Actions to recover damages for malpractice were required by
New York
law to be commenced within three years regardless of whether the
underlying theory is based in contract or negligence.
In this
case the allegations were that the architect failed to comply with
fireproofing requirements of the Connecticut Building Code applicable to
a commercial building being designed and built in
Stamford
,
Connecticut
. Almost four years after
the building was completed and occupied, the building owner brought a
demand for arbitration against the architect. (Although the project was
located in
Connecticut
, the contract apparently specified that
New York
law would be applied.)
In denying
the architect’s motion to dismiss the action based on the three year
statute of limitations having elapsed, the first court (motion’s
court) concluded that the plaintiff Owner was entitled to the six-year
statute for breach of contract because it was contending in its suit
that the architect completely failed to perform its specified
contractual responsibility and not that the architect committed
malpractice. In reversing
that decision, the appellate court stated that “whether
[architect’s] alleged failure to comply with the applicable code
provisions was a breach of contract or tortious [i.e., negligent] in
nature is immaterial for statute of limitations purposes, since the
resulting non-compliance is the same, as is the remedy sought.”
The court went on to find that the New York Legislature’s
intent was that this type of action be subject to the statute of
limitations for professional malpractice. A
Legislative Memorandum supporting certain clarifying amendments to the
statute of limitations was quoted by the court stating that it was
“the legislative intent that where the underlying complaint is one
which essentially claims that there was a failure to utilize reasonable
care or where acts of omission or negligence are alleged or claimed, the
statute of limitation shall … be three years … regardless of whether
the theory is based in tort or in a breach of contract.”
R.M. Kliment & Frances
Halsband, Architects v. McKinsey & Company, Inc., 770 N.Y.S. 2d
329 (2004 WL 57074 (2004).
Comment: This case
demonstrates the importance of specifying in the contract what law will
govern. Will it the law of
the state where the project is built or where the architect is
domiciled, or even where the project owner maintains its principal
office? The outcome of a
case can be dramatically altered by that decision.

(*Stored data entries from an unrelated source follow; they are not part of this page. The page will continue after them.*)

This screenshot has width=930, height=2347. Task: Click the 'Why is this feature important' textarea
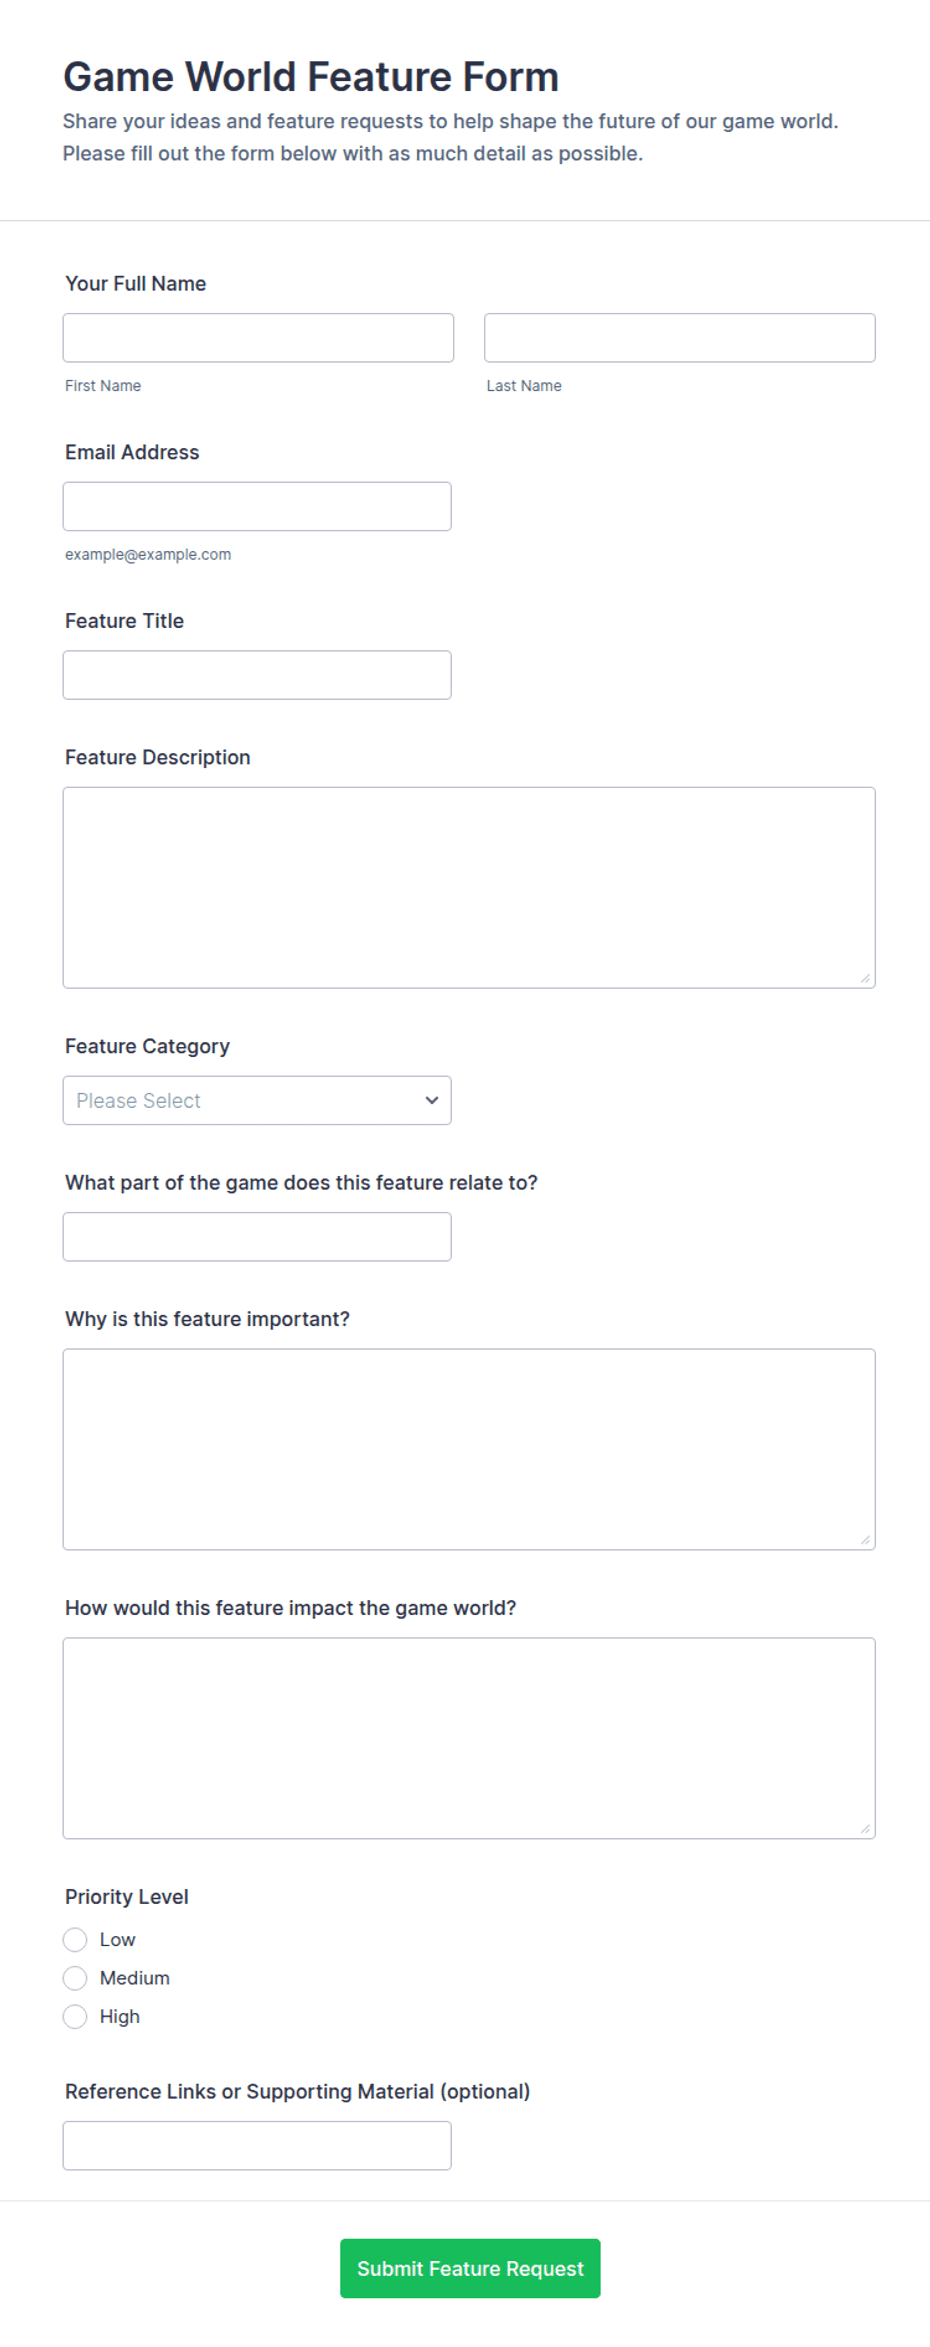469,1450
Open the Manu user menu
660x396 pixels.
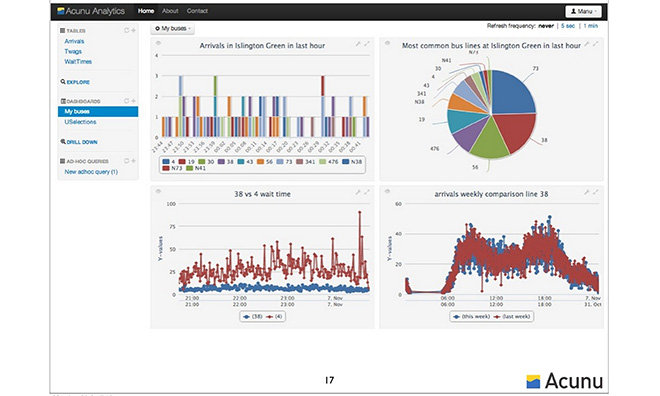583,11

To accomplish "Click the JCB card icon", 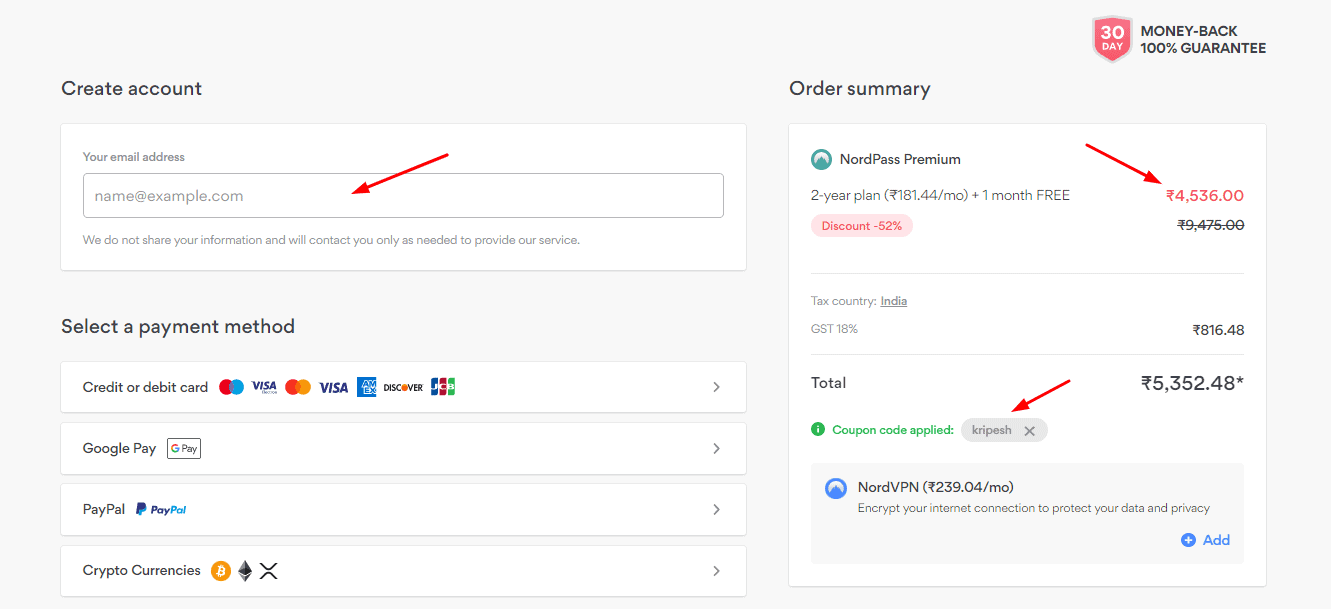I will click(x=443, y=387).
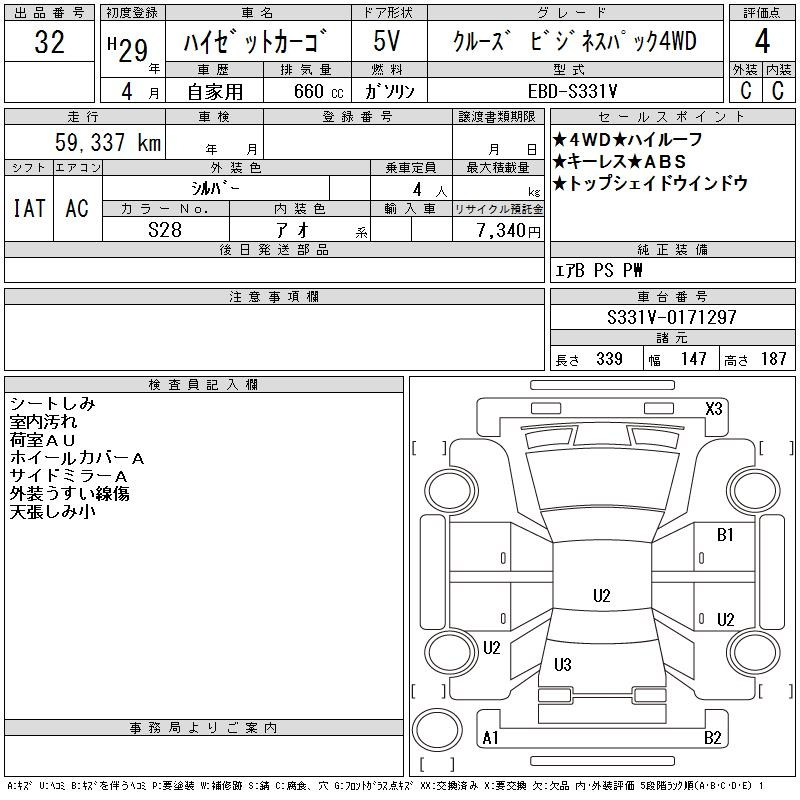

To clarify when a cause of action accrues for the purpose of
measuring the time for filing action, there is much to be said for
specifying that date in the contract, for example as the date of
substantial completion of construction.
The time periods can be further clarified by contractually
agreeing to a specified number of years following substantial completion
in which a suit or demand for arbitration may be brought.
This can avoid completely disputes such as this one over how to
interpret state statutes of limitations.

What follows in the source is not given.